Buying a solid investment property can be a great way to improve your cash flow and long-term net worth. However, as with all real estate, not all investment properties end up being profitable.
A wide range of factors contribute to the overall soundness of a rental property, and it’s important to take them all into consideration before plunking down what is usually a sizable amount of cash. Here’s a look at some of the features you should be discussing with your real estate agent before making a move into investment property.
HOA fees can play a big role in whether or not an investment property can turn a profit. Some HOAs can run upwards of $500 or even $1,000 per month or more, which when combined with a mortgage and other expenses can make profitability doubtful.
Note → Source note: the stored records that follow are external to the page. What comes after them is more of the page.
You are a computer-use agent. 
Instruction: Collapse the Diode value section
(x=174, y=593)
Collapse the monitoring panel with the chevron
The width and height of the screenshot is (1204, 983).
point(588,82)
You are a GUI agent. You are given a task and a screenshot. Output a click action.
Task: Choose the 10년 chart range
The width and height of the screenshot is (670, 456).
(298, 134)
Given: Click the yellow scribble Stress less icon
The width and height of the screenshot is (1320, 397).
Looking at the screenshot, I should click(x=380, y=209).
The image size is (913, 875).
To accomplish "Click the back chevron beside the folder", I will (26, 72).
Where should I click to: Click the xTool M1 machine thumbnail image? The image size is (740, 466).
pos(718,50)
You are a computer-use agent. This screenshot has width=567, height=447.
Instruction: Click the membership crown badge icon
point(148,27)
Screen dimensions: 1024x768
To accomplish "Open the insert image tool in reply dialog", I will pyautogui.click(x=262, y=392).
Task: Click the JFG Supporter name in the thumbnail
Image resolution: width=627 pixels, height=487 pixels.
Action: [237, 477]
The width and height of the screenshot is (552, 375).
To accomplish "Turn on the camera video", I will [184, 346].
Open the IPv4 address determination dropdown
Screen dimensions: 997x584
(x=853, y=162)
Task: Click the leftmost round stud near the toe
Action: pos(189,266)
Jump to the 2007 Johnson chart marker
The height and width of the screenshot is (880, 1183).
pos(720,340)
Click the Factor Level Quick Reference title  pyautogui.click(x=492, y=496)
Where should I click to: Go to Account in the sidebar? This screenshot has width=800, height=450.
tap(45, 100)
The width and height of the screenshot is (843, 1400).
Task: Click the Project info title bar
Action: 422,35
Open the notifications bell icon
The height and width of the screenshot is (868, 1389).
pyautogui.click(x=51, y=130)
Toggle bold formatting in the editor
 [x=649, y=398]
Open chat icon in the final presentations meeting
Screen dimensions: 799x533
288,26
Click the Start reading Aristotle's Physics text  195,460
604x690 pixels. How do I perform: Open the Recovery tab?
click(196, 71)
Of course, you also don’t want to buy an investment property with HOA fees so low that the property managers can’t keep the place maintained. A good HOA will keep a property attractive to prospective renters without unduly burdening its owners.
Your mortgage and HOA payments aren’t the only costs you’ll incur on a monthly basis when you buy an investment property. Property taxes can actually be quite a large portion of your monthly cost of owning an investment property. Even worse, property taxes typically go up every year. Fortunately, property taxes are typically deductible on your tax return. However, you’ll still have to budget for them every month.
Real estate is often said to come down to “location, location, location,” and this is true for investment properties as well. The neighborhood your investment is in will play a big role in whether or not you can turn a profit. Think about it this way — when you’re on vacation, would you pay top dollar for a rental property in a run-down, dangerous neighborhood? Similarly, would you be willing to pay a premium for a rental in an upscale part of town? Even if you’re not planning on renting out your investment property, location will play a big role in how well your investment performs over time.
The size of your down payment can play a big role in the return you get on your investment property. With a small down payment, you may have to pay a higher interest rate on your mortgage, and you may also be saddled with private mortgage insurance, or PMI. These are both costs that can eat into your profit margin. A higher down payment will also obviously require a greater cash outlay upfront, which could limit your flexibility to cover costs for things like maintenance or repairs.
Potential Rental Income
If you’re looking to rent out your investment property, probably the most important number to know is how much potential rental income you can earn. You can make a good estimate of your income potential by verifying what comparable rentals in the area charge and by talking to a good real estate agent. Bear in mind that short-term rentals can usually pull in higher rates than long-term rentals, but that income can often be highly seasonal.
Whenever you buy an investment property, you’ll have to budget for improvements. Some properties you’ll want to remodel right off the bat, while others you’ll have to maintain and improve to counter the effects of wear and tear over time. All of these costs will eat into your profit margin — although well-done renovations can actually improve both your property’s value and its potential for rental income.
You’re likely to need a variety of types of insurance if you’re buying an investment property. In addition to standard homeowner’s insurance, you’ll need rental insurance if you plan to generate income from your property. Depending on where the property is located, you might also need more specialized types of insurance, such as earthquake or flood insurance. Premiums in hazard-prone areas tend to be higher than those bearing no special risks, so be sure to investigate if those costs might apply to your new purchase before making it.
A critical bit of information you need to know before you buy an investment property is whether or not there are any rental restrictions attached to it. For example, some condominium complexes forbid short-term rentals or even long-term rentals. If you’re looking to generate rental income from this type of property, you’re out of luck. Other properties might include provisions restricting pets, the number of guests or other limitations that might make your rental property less desirable.
Just as you’re likely to pay more for a rental unit in a highly desirable neighborhood, most renters are willing to shell out more for properties with high-level amenities. These can range from a pool or hot tub to barbecue pits or green space. In the area around your immediate property, city-wide amenities, such as movie theaters, fitness centers and shopping centers, can both raise property values and attract renters. Without attractive amenities, you should expect to generate lower rental income and potentially even lower appreciation on your investment property.
On the Market: Renovations To Make — and Skip — Before Selling Your Home
The long-term development potential of the area around your investment property can be the key to generating significant profits. For example, if you’re buying in an underdeveloped area that’s about to get new schools, an airport and a resort development, your property value is likely to skyrocket. Of course, the opposite is also true — overdevelopment of an area with a flood of new rental properties is likely to sap demand for your investment. Talk to local area leaders and real estate agents to get a handle on what the area around your property is likely to look like five, 10 or even 20 years down the road if you’re looking to generate long-term profits.